La tempura parece así un cante de ida y vuelta: nuestros hermanos con los que compartimos la Balsa de Piedra llevaron el buñuelo allí y el japo nos lo telegrafía hasta aquí para que cocineros, perdón: chefs, nos lo sirvan como si hubieran inventado la rueda, la telegrafía sin hilos y el metacrilato juntos.

Me acuerdo de estas cosas porque el otro día unos amigos me obligaron a entrar a un gastrogarito con pretensiones donde me sirvieron bacalao en tempura. Vamos, un buñuelo de toda la vida con el bacalao todavía sumergido en las costas de las Islas Feroe. La nada frita, resumiendo.

Aquellos jesuitas acabaron malamente: el cinco de junio de 1597 fueron martirizados, crucificados y, piadosamente lanceados por los japoneses que se llevaron también por delante a un paisano converso: San Pablo Miki.

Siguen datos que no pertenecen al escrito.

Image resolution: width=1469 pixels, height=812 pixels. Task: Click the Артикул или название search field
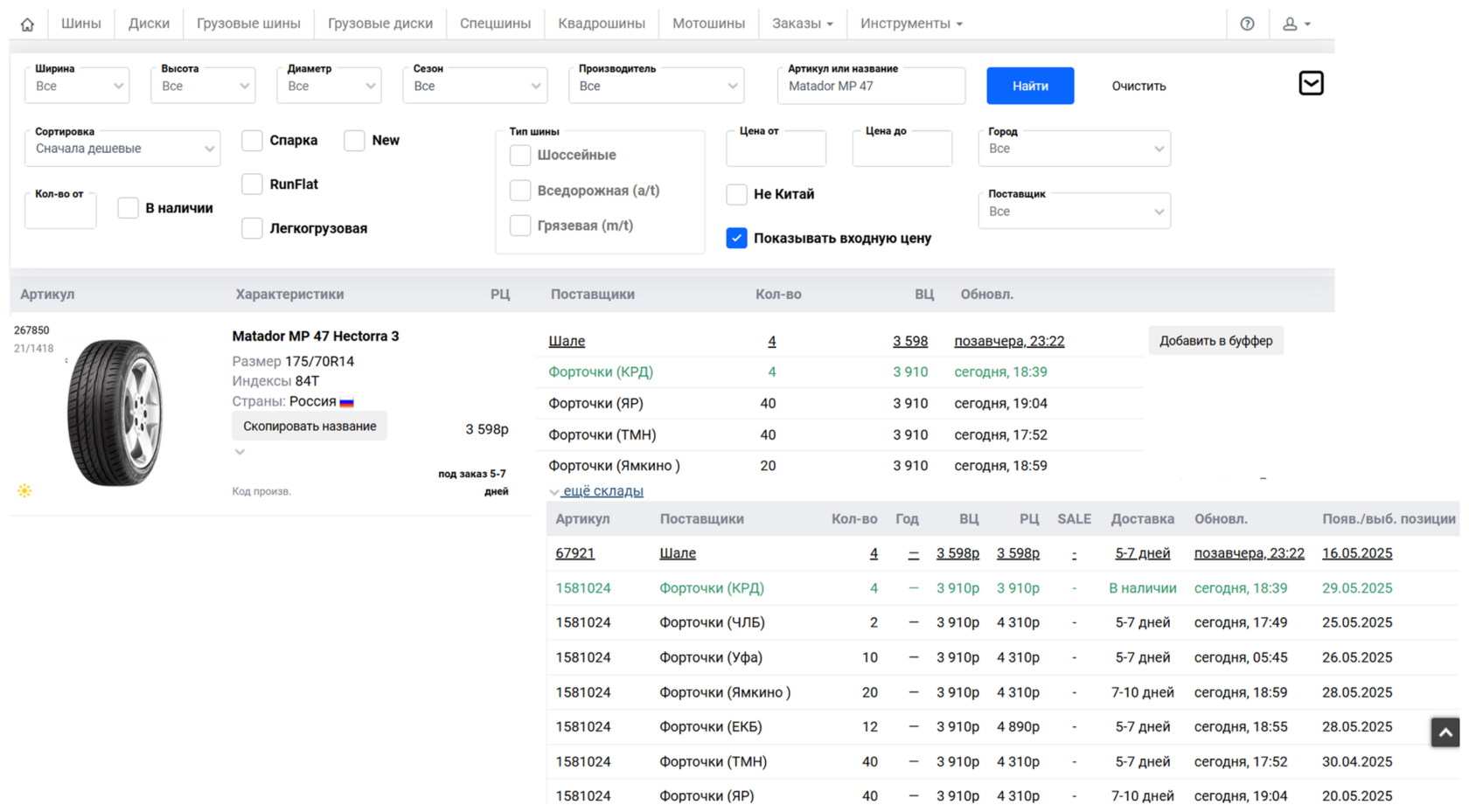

Fue a las afueras de Nagasaki.

El 9 de agosto de 1945, un B-52 norteamericano, quiero decir, aliado, dejó caer una bomba atómica allí mismo, en Nagasaki, y fulminó a más de 50.000 personas, dejando a varias generaciones de tullidos.

Lo mismo un clan japo crucifica frailes turistas que, después, un pájaro de acero insemina uranio en la plaza del mismo pueblo. Qué cosas tiene la historia.

Sin embargo, mis amigos y yo no llegamos a tanto y nos limitamos a pagar religiosamente la racioncita de buñuelos fantasmagóricos. Los tiempos cambian.